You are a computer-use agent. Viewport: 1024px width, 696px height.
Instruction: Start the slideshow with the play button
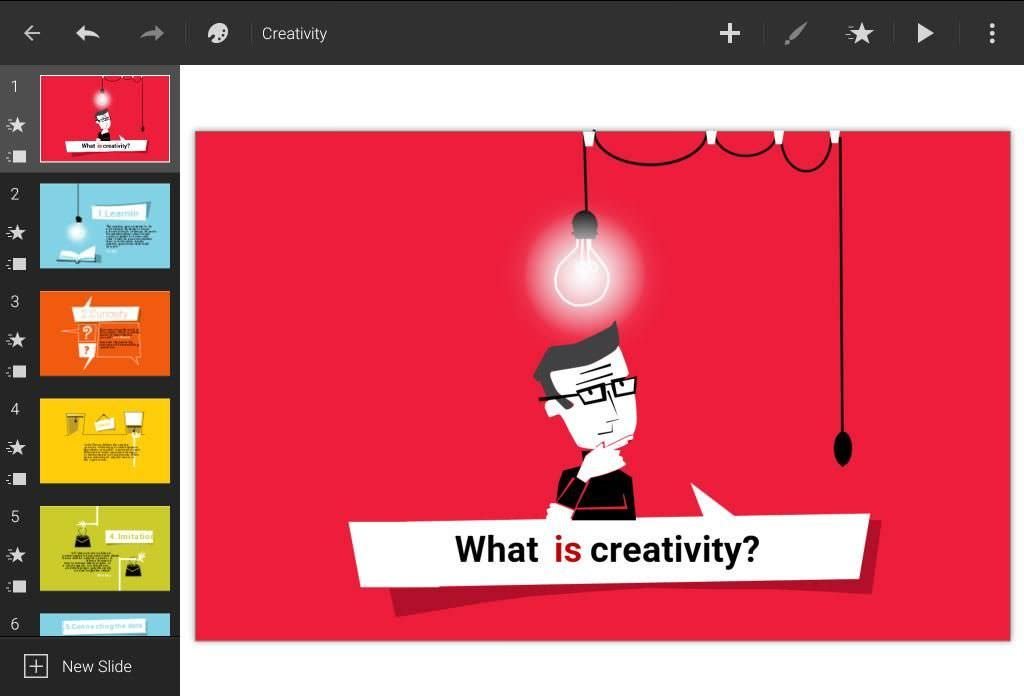point(925,33)
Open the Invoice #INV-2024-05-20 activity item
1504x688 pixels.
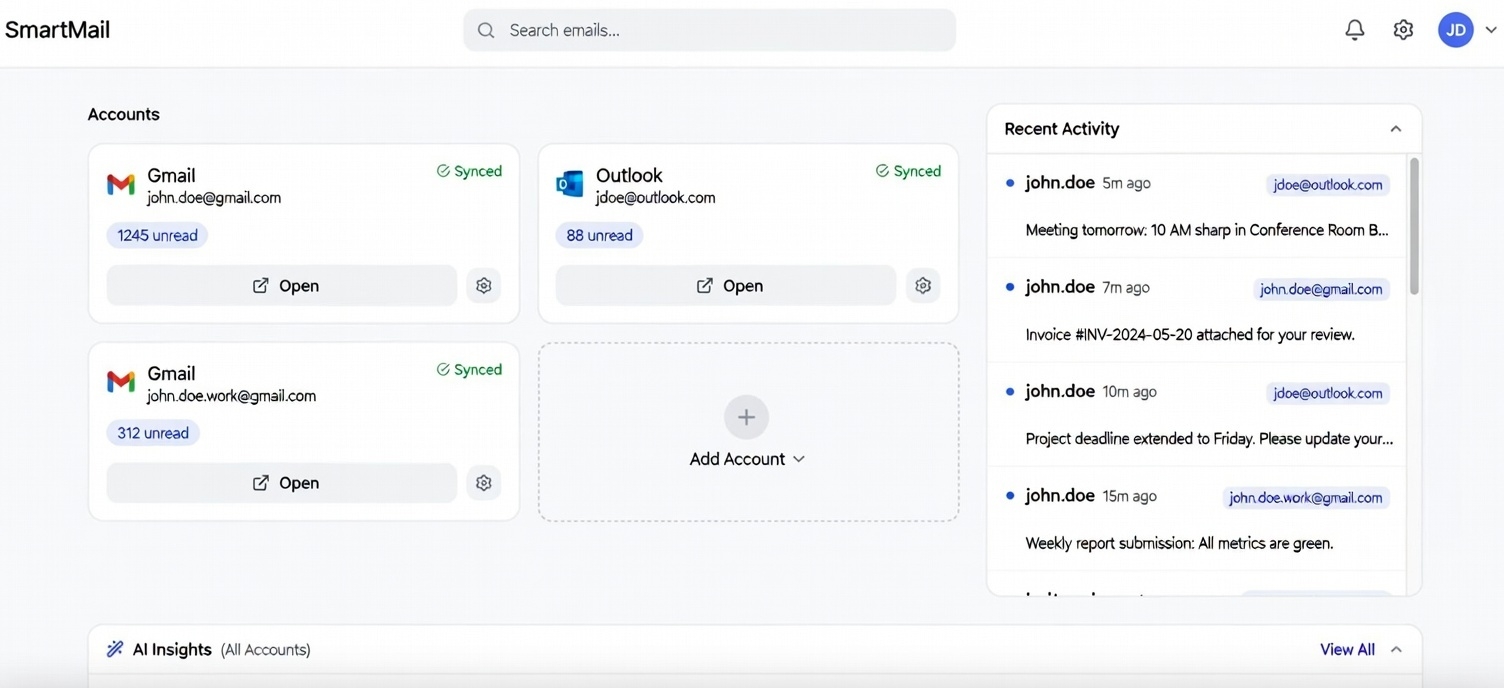[x=1190, y=334]
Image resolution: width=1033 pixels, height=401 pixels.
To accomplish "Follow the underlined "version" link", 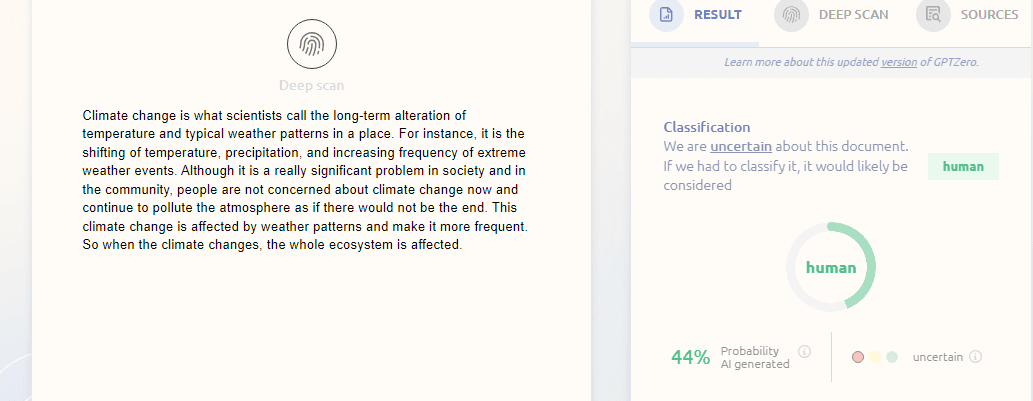I will (x=898, y=62).
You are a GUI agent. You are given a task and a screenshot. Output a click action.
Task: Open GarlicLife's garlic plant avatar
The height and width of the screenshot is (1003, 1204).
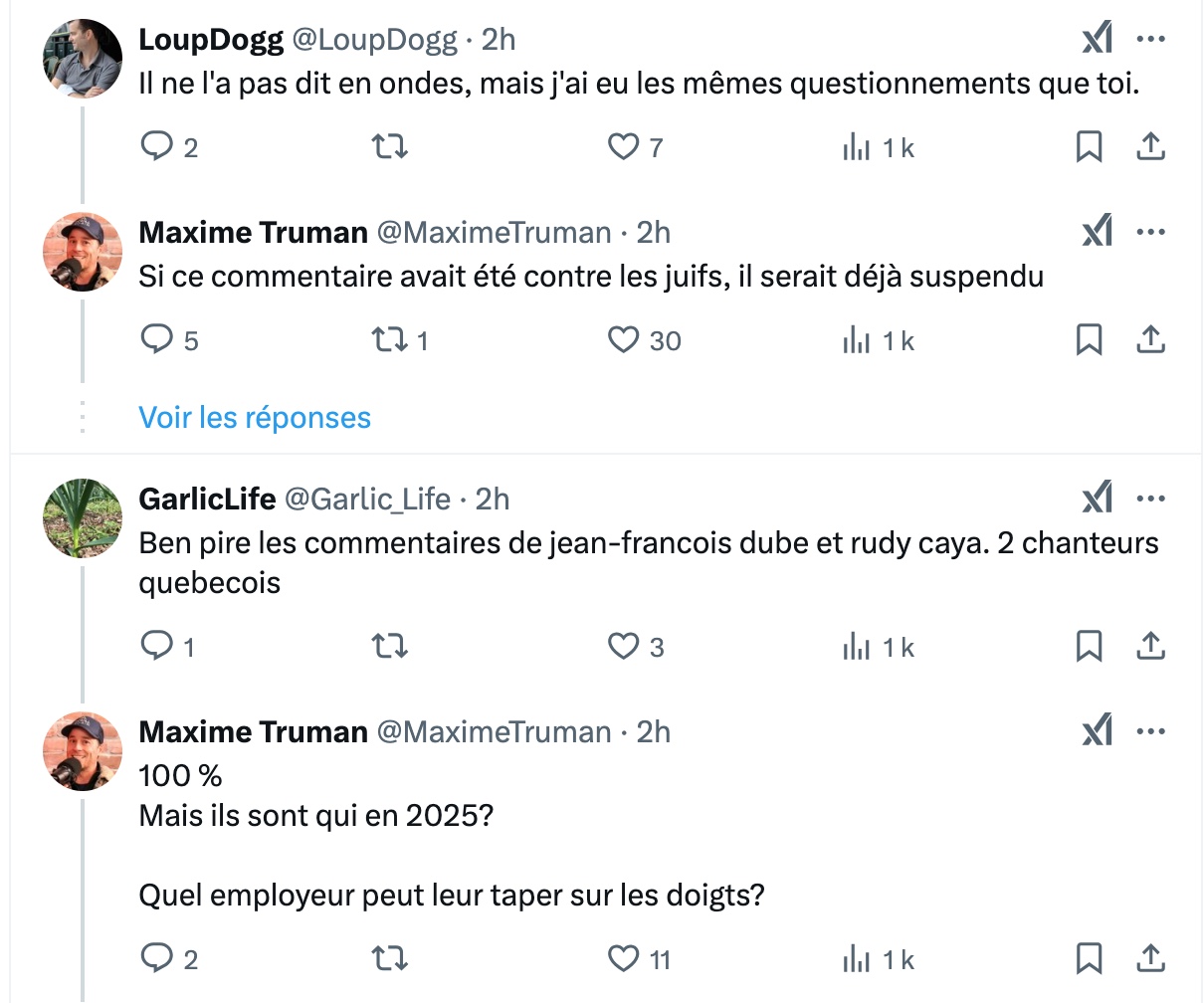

--- ACTIVITY ---
The required result is an exact copy of the lines from the line containing "Task: Open GarlicLife's garlic plant avatar" through the end of the entries, with every picture left out.

--- RESULT ---
Task: Open GarlicLife's garlic plant avatar
The height and width of the screenshot is (1003, 1204).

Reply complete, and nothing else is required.